Como se o mundo fosse acabar amanhã

Quando nós somos jovens usar a flexibilidade de nosso corpo é algo muito natural, assim como achamos naturalíssimo sermos fortes e cheios de vigor...

No entanto, quando entramos na seara do pensar, do planejar, já não vemos com tanta naturalidade assim quando estamos plenos de viço e sonhos, lá pelos nossos dourados vinte ou trinta anos de vida. Pensar, diria um jovem habitante dessa faixa etária, é coisa para velhos.

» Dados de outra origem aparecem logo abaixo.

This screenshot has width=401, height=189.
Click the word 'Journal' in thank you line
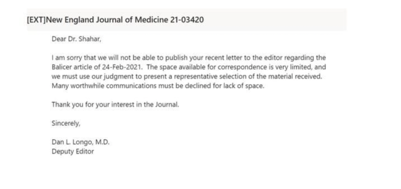tap(167, 105)
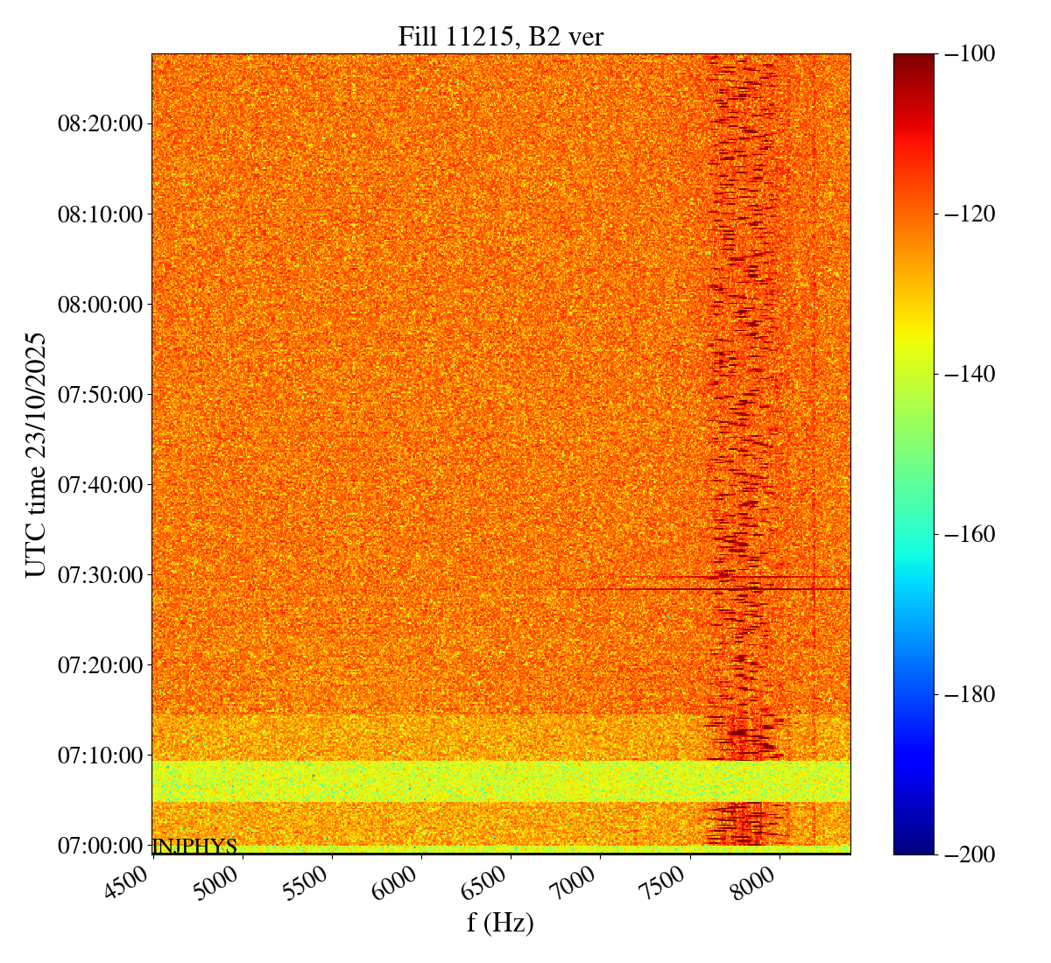Image resolution: width=1051 pixels, height=963 pixels.
Task: Pick the 07:50:00 time tick label
Action: [x=100, y=395]

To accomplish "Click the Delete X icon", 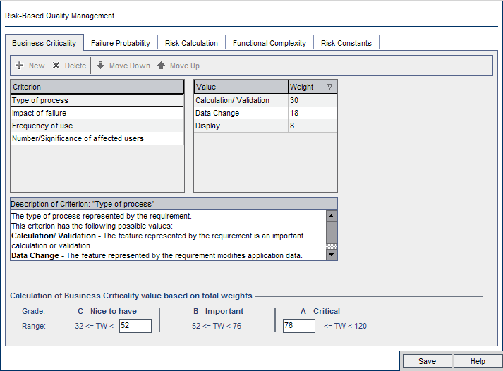I will click(56, 66).

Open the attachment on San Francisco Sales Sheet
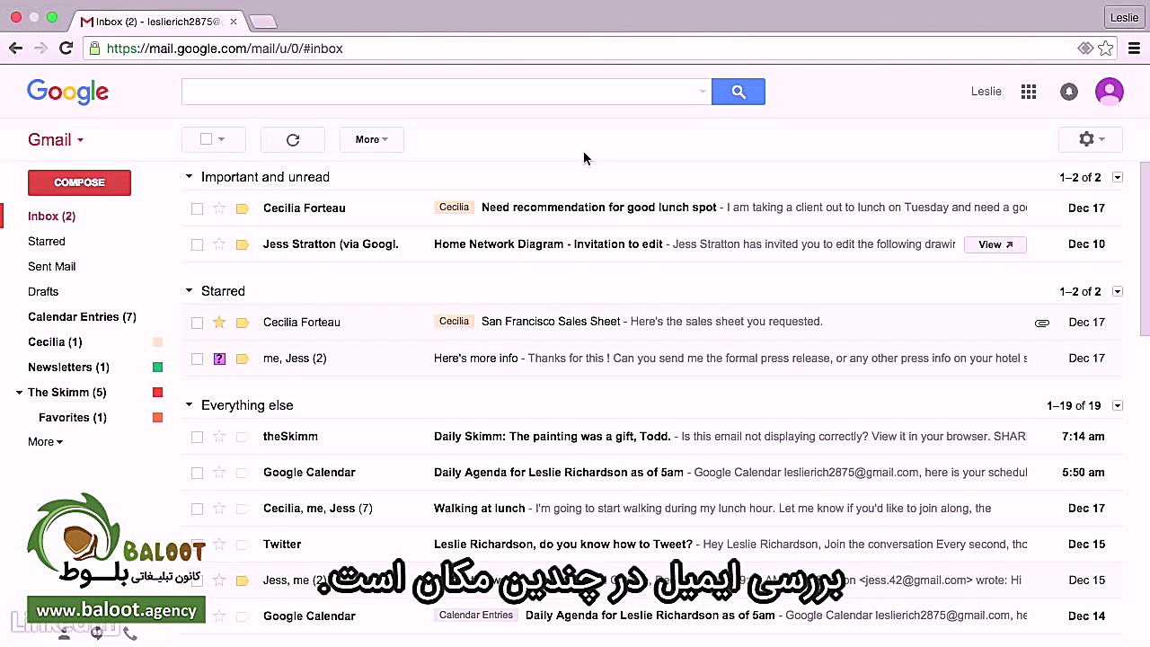pos(1041,322)
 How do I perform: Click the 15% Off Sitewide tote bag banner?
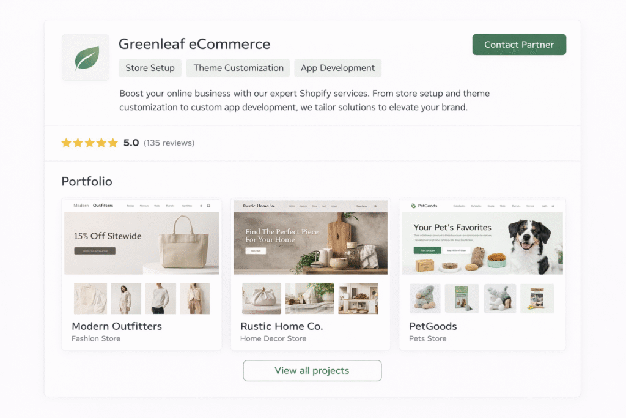(x=141, y=243)
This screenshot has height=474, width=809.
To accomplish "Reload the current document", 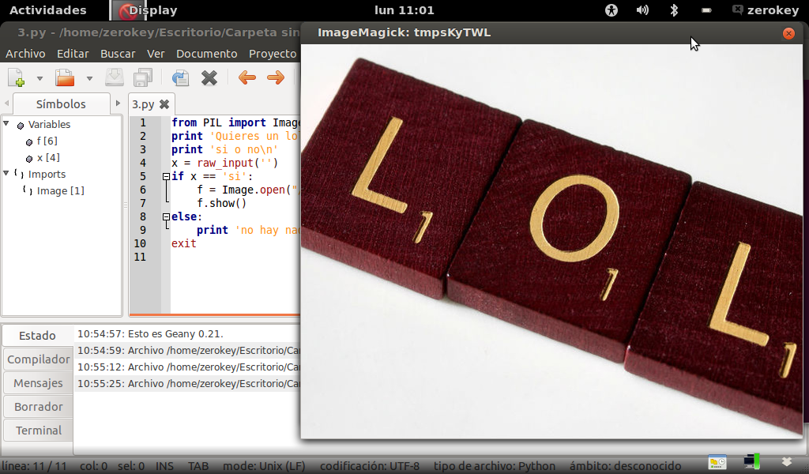I will (x=180, y=77).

A Roda da Fortuna gira e aquele jovem que transbordava de energia atinge a agourenta casa dos quarenta, cinquenta anos de idade, casa em que pensar se torna muito mais natural do que gastar energia perdulariamente, já que o nosso antigo militante de alguma juventude transviada tão em voga em nossos momentos mais vistosos, não dispõe de tanto crédito assim no quesito vigor físico, visto que ostenta, como um adorno indesejado, uma próspera barriguinha (no mais das vezes mais próspera do que “inha”...) e pouca ou nenhuma disposição para os folguedos de outrora.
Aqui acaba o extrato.